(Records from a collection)
= Beginning of Section =
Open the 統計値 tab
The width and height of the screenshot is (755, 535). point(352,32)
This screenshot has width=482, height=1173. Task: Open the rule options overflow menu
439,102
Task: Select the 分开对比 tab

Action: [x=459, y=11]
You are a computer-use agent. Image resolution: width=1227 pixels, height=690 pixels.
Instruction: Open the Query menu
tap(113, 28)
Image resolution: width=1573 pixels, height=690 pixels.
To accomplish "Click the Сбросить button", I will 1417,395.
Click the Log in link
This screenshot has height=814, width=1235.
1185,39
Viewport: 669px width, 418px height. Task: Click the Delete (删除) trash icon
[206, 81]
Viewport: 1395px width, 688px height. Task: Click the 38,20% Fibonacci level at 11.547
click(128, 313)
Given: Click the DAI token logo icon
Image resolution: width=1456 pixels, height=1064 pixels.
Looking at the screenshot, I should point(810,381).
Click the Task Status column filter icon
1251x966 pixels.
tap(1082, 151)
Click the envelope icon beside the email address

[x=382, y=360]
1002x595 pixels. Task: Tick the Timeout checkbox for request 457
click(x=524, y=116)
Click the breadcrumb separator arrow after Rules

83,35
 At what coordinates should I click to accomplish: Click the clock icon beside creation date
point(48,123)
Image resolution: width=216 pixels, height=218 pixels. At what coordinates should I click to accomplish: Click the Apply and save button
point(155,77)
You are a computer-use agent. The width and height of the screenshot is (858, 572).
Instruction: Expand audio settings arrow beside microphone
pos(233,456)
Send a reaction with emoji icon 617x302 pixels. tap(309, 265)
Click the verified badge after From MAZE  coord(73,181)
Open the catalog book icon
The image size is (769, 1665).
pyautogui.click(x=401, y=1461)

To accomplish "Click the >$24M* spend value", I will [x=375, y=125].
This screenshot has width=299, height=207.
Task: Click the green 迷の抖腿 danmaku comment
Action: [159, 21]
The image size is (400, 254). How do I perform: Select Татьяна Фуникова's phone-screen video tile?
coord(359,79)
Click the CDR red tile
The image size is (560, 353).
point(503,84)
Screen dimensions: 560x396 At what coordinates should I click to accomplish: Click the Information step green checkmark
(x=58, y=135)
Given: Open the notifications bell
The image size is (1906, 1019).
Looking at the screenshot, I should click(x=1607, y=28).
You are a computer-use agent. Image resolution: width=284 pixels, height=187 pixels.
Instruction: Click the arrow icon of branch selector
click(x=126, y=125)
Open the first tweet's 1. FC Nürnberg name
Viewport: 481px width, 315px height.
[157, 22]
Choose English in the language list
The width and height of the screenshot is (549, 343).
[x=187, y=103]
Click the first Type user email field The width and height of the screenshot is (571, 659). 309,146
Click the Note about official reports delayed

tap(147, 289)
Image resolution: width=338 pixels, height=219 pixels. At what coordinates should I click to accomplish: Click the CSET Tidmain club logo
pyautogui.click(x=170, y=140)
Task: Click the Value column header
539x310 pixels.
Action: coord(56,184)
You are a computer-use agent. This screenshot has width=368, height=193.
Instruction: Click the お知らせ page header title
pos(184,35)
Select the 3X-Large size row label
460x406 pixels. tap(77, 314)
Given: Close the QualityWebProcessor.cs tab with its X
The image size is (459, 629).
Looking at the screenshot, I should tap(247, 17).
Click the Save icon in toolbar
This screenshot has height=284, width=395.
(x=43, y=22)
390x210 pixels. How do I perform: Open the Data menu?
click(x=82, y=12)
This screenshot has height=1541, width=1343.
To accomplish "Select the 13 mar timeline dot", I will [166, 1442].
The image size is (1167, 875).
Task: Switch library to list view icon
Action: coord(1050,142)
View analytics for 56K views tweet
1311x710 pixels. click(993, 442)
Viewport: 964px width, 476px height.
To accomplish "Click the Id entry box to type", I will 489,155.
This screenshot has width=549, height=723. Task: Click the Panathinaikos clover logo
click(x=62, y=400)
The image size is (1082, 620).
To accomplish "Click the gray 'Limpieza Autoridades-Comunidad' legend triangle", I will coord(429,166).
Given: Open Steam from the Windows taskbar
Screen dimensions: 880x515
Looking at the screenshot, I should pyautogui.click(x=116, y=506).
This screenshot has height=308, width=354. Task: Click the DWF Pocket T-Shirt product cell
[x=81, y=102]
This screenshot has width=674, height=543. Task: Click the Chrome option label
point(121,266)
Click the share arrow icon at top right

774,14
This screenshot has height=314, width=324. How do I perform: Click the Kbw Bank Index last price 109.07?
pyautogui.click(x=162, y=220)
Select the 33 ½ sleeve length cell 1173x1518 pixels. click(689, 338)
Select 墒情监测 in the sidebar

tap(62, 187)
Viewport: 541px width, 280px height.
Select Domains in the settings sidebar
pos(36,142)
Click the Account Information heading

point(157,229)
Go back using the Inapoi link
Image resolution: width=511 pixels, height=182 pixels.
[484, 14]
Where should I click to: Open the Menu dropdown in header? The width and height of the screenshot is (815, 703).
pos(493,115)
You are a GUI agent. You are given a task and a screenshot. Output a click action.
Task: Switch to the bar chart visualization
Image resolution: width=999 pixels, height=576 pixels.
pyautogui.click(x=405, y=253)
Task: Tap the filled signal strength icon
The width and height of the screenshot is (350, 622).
= End of Section =
» THE PROBLEM
A verbatim copy of all the records is required. Write it out in full.

» OUTPUT FOR THIS EXERCISE
Open the 統計値 tab
The width and height of the screenshot is (755, 535). point(352,32)
This screenshot has width=482, height=1173. Task: Open the rule options overflow menu
439,102
Task: Select the 分开对比 tab

Action: [x=459, y=11]
You are a computer-use agent. Image resolution: width=1227 pixels, height=690 pixels.
Instruction: Open the Query menu
tap(113, 28)
Image resolution: width=1573 pixels, height=690 pixels.
To accomplish "Click the Сбросить button", I will 1417,395.
Click the Log in link
This screenshot has height=814, width=1235.
1185,39
Viewport: 669px width, 418px height. Task: Click the Delete (删除) trash icon
[206, 81]
Viewport: 1395px width, 688px height. Task: Click the 38,20% Fibonacci level at 11.547
click(128, 313)
Given: Click the DAI token logo icon
Image resolution: width=1456 pixels, height=1064 pixels.
Looking at the screenshot, I should point(810,381).
Click the Task Status column filter icon
1251x966 pixels.
tap(1082, 151)
Click the envelope icon beside the email address

[x=382, y=360]
1002x595 pixels. Task: Tick the Timeout checkbox for request 457
click(x=524, y=116)
Click the breadcrumb separator arrow after Rules

83,35
 At what coordinates should I click to accomplish: Click the clock icon beside creation date
point(48,123)
Image resolution: width=216 pixels, height=218 pixels. At what coordinates should I click to accomplish: Click the Apply and save button
point(155,77)
You are a computer-use agent. The width and height of the screenshot is (858, 572).
Instruction: Expand audio settings arrow beside microphone
pos(233,456)
Send a reaction with emoji icon 617x302 pixels. tap(309, 265)
Click the verified badge after From MAZE  coord(73,181)
Open the catalog book icon
The image size is (769, 1665).
pyautogui.click(x=401, y=1461)

To accomplish "Click the >$24M* spend value", I will [x=375, y=125].
This screenshot has width=299, height=207.
Task: Click the green 迷の抖腿 danmaku comment
Action: [159, 21]
The image size is (400, 254). How do I perform: Select Татьяна Фуникова's phone-screen video tile?
coord(359,79)
Click the CDR red tile
The image size is (560, 353).
point(503,84)
Screen dimensions: 560x396 At what coordinates should I click to accomplish: Click the Information step green checkmark
(x=58, y=135)
Given: Open the notifications bell
The image size is (1906, 1019).
Looking at the screenshot, I should click(x=1607, y=28).
You are a computer-use agent. Image resolution: width=284 pixels, height=187 pixels.
Instruction: Click the arrow icon of branch selector
click(x=126, y=125)
Open the first tweet's 1. FC Nürnberg name
Viewport: 481px width, 315px height.
[157, 22]
Choose English in the language list
The width and height of the screenshot is (549, 343).
[x=187, y=103]
Click the first Type user email field The width and height of the screenshot is (571, 659). 309,146
Click the Note about official reports delayed

tap(147, 289)
Image resolution: width=338 pixels, height=219 pixels. At what coordinates should I click to accomplish: Click the CSET Tidmain club logo
pyautogui.click(x=170, y=140)
Task: Click the Value column header
539x310 pixels.
Action: coord(56,184)
You are a computer-use agent. This screenshot has width=368, height=193.
Instruction: Click the お知らせ page header title
pos(184,35)
Select the 3X-Large size row label
460x406 pixels. tap(77, 314)
Given: Close the QualityWebProcessor.cs tab with its X
The image size is (459, 629).
Looking at the screenshot, I should tap(247, 17).
Click the Save icon in toolbar
This screenshot has height=284, width=395.
(x=43, y=22)
390x210 pixels. How do I perform: Open the Data menu?
click(x=82, y=12)
This screenshot has height=1541, width=1343.
To accomplish "Select the 13 mar timeline dot", I will [166, 1442].
The image size is (1167, 875).
Task: Switch library to list view icon
Action: coord(1050,142)
View analytics for 56K views tweet
1311x710 pixels. click(993, 442)
Viewport: 964px width, 476px height.
To accomplish "Click the Id entry box to type", I will 489,155.
This screenshot has width=549, height=723. Task: Click the Panathinaikos clover logo
click(x=62, y=400)
The image size is (1082, 620).
To accomplish "Click the gray 'Limpieza Autoridades-Comunidad' legend triangle", I will coord(429,166).
Given: Open Steam from the Windows taskbar
Screen dimensions: 880x515
Looking at the screenshot, I should pyautogui.click(x=116, y=506).
This screenshot has height=308, width=354. Task: Click the DWF Pocket T-Shirt product cell
[x=81, y=102]
This screenshot has width=674, height=543. Task: Click the Chrome option label
point(121,266)
Click the share arrow icon at top right

774,14
This screenshot has height=314, width=324. How do I perform: Click the Kbw Bank Index last price 109.07?
pyautogui.click(x=162, y=220)
Select the 33 ½ sleeve length cell 1173x1518 pixels. click(689, 338)
Select 墒情监测 in the sidebar

tap(62, 187)
Viewport: 541px width, 280px height.
Select Domains in the settings sidebar
pos(36,142)
Click the Account Information heading

point(157,229)
Go back using the Inapoi link
Image resolution: width=511 pixels, height=182 pixels.
[484, 14]
Where should I click to: Open the Menu dropdown in header? The width and height of the screenshot is (815, 703).
pos(493,115)
You are a GUI agent. You are given a task and a screenshot. Output a click action.
Task: Switch to the bar chart visualization
Image resolution: width=999 pixels, height=576 pixels.
pyautogui.click(x=405, y=253)
Task: Tap the filled signal strength icon
The width and height of the screenshot is (350, 622).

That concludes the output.